* Work to complete *
Copy the lines running from the one containing "heading in card 1" through the one containing "point(65,10)", both included, reproducing them exactly.

=== Records for the task ===

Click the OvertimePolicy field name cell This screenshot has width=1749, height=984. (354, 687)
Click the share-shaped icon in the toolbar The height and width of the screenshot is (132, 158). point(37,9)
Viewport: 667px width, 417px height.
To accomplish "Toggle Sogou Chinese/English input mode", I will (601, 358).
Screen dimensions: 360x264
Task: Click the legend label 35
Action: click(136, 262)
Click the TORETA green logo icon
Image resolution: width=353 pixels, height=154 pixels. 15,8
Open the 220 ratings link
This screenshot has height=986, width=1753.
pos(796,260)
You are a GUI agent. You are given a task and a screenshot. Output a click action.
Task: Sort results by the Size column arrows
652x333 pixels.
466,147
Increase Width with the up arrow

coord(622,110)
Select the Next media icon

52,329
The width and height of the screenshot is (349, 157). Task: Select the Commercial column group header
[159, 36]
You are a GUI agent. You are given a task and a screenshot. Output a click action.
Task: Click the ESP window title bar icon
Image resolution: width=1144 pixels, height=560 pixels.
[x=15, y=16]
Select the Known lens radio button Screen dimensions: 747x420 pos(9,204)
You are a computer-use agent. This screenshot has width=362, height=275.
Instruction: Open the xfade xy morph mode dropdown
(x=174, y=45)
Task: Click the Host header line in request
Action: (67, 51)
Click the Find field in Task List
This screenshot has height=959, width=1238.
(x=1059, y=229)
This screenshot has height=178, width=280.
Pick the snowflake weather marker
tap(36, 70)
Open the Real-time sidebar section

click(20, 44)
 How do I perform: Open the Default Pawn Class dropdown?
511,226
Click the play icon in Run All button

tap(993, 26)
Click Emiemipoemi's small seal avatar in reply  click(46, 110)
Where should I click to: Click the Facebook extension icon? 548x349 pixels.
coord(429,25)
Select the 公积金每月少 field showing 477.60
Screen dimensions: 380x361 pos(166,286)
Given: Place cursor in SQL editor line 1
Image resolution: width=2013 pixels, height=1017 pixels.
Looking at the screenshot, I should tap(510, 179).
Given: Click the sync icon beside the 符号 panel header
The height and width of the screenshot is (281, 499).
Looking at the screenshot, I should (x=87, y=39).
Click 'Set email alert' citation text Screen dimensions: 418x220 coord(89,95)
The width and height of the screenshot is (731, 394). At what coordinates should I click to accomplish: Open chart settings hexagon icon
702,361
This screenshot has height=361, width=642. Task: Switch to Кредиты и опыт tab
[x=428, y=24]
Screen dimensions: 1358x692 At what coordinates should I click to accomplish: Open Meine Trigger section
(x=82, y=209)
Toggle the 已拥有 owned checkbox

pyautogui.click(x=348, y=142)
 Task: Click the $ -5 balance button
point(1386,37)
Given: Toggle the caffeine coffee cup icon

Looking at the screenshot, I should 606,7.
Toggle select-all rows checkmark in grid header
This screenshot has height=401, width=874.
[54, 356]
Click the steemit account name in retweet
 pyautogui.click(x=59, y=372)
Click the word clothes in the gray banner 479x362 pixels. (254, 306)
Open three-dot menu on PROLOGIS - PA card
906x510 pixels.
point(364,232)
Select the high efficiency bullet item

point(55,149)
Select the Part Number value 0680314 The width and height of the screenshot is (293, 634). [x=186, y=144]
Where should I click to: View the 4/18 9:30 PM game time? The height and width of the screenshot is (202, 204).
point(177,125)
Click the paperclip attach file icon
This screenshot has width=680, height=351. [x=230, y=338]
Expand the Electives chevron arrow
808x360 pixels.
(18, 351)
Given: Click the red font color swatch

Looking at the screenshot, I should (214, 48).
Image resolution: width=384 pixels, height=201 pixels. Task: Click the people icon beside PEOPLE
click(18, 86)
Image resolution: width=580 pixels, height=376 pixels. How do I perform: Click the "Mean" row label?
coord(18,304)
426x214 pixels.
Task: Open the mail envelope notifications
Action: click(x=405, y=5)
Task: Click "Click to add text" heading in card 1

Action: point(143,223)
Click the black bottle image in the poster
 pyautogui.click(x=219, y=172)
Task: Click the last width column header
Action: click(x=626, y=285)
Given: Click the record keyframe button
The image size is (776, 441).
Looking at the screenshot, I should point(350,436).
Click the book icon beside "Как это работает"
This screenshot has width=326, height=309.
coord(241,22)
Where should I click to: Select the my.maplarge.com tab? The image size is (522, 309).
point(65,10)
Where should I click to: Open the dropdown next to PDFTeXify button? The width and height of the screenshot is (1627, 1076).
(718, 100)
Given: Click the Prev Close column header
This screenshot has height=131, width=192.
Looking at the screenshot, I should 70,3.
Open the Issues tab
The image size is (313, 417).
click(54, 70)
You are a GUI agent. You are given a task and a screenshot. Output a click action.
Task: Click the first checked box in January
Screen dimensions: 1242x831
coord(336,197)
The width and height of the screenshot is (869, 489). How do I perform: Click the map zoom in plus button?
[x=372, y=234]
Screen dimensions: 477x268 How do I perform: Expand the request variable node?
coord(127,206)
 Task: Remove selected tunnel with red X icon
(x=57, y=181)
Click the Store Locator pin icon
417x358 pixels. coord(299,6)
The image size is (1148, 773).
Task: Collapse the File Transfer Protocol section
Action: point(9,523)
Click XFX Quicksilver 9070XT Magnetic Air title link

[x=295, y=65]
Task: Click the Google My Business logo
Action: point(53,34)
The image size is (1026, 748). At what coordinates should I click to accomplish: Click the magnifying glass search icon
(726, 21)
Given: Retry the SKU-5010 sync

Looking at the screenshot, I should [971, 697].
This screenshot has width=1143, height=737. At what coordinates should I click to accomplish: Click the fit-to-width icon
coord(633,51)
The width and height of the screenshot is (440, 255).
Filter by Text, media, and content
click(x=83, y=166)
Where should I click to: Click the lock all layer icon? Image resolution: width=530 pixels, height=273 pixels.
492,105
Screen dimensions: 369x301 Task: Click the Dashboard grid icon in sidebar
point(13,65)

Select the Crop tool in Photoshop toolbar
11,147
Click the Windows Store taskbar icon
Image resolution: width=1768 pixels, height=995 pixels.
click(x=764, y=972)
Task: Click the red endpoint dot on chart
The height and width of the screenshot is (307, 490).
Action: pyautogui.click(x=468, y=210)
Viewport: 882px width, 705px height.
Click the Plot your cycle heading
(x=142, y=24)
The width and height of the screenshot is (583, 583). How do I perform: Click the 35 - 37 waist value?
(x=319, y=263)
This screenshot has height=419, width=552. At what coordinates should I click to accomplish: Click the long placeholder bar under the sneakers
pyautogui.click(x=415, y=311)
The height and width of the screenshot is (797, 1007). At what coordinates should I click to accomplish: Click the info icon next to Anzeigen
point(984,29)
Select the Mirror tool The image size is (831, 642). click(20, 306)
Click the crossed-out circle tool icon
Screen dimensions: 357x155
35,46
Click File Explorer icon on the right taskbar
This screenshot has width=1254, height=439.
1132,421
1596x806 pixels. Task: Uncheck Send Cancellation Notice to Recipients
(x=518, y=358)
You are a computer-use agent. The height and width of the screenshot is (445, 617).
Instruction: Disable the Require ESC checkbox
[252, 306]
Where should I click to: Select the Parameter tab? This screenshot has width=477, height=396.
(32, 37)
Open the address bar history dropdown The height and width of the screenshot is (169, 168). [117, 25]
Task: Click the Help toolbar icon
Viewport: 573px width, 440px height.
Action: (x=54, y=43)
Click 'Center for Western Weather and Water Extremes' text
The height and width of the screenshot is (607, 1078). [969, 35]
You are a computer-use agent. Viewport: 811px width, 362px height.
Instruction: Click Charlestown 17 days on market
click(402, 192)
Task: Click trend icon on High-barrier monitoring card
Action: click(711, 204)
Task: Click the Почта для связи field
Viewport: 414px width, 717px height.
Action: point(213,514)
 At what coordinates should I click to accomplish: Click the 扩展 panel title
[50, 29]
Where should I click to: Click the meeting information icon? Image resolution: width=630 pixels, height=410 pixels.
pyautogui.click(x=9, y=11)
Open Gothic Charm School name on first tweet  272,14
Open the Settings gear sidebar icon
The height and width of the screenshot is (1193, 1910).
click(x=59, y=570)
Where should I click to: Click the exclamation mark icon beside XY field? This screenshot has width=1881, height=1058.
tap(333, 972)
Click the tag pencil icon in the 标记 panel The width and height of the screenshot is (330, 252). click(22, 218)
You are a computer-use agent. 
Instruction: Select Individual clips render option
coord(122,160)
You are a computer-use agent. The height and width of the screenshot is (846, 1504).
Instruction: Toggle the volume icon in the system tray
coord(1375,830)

===

* Exercise answer *
Task: Click "Click to add text" heading in card 1

Action: point(143,223)
Click the black bottle image in the poster
 pyautogui.click(x=219, y=172)
Task: Click the last width column header
Action: click(x=626, y=285)
Given: Click the record keyframe button
The image size is (776, 441).
Looking at the screenshot, I should point(350,436).
Click the book icon beside "Как это работает"
This screenshot has width=326, height=309.
coord(241,22)
Where should I click to: Select the my.maplarge.com tab? The image size is (522, 309).
point(65,10)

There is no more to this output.